En 2017, 12 baleines noires ont péri dans le golfe du Saint-Laurent. Depuis, les pêcheurs subissent de la pression.

Il y a des pêcheurs qui n’ont pas pris tout leur quota, avec l'étau qui se resserre. Il ne reste plus grand territoire à pêcher pour les pêcheurs, affirme le capitaine du Marie Caro, un crabier de Shippagan.

Cela fait neuf ans que Jason Hébert pêche principalement le crabe des neiges. Mais depuis que la baleine noire de l’Atlantique est plus présente dans le golfe du Saint-Laurent, le capitaine du Hebert Boy's craint de perdre son gagne-pain.

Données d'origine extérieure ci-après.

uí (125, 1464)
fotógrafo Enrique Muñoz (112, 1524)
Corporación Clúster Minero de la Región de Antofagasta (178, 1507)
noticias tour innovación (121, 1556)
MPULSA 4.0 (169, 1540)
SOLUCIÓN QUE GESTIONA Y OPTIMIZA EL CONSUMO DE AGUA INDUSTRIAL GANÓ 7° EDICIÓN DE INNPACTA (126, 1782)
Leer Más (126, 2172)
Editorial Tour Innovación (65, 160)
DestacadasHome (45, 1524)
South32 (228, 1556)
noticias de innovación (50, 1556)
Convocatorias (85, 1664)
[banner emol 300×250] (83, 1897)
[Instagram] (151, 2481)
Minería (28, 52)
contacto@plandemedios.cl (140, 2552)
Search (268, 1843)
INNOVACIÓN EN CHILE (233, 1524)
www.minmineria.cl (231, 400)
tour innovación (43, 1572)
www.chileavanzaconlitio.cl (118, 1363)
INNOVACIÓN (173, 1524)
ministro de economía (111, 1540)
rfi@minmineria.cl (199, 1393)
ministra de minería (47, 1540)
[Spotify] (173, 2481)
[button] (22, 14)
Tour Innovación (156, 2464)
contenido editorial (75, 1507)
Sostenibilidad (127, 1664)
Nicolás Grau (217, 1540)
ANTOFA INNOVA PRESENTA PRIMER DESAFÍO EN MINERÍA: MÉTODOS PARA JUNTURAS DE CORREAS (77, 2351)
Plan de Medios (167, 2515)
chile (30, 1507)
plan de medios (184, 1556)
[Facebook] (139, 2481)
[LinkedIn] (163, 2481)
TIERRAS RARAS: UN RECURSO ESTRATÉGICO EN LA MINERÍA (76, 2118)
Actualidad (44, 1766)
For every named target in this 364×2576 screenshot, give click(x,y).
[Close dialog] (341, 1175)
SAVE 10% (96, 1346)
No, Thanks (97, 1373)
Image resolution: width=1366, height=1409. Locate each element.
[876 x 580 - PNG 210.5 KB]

Un capitaine de bateau aux commandes.
Le capitaine du Herbert Boy's, Jason Hébert.  Photo : Radio-Canada / Nicolas Steinbach

Comme tous les pêcheurs de la région, notre plus grande peur, c'est que les saisons de pêche fermeraient. Nous dépendons tous de ça! C'est notre métier, rappelle le pêcheur dont le quai est à Petit-Shippagan, dans la Péninsule acadienne.

L’industrie de la pêche n’est pas seulement importante pour les pêcheurs. Le secteur rapporte aussi gros aux communautés rurales. La valeur des débarquements de crabes des neiges en 2017 est évaluée à 209 millions de dollars et celle des débarquements de homard, à 286 millions de dollars.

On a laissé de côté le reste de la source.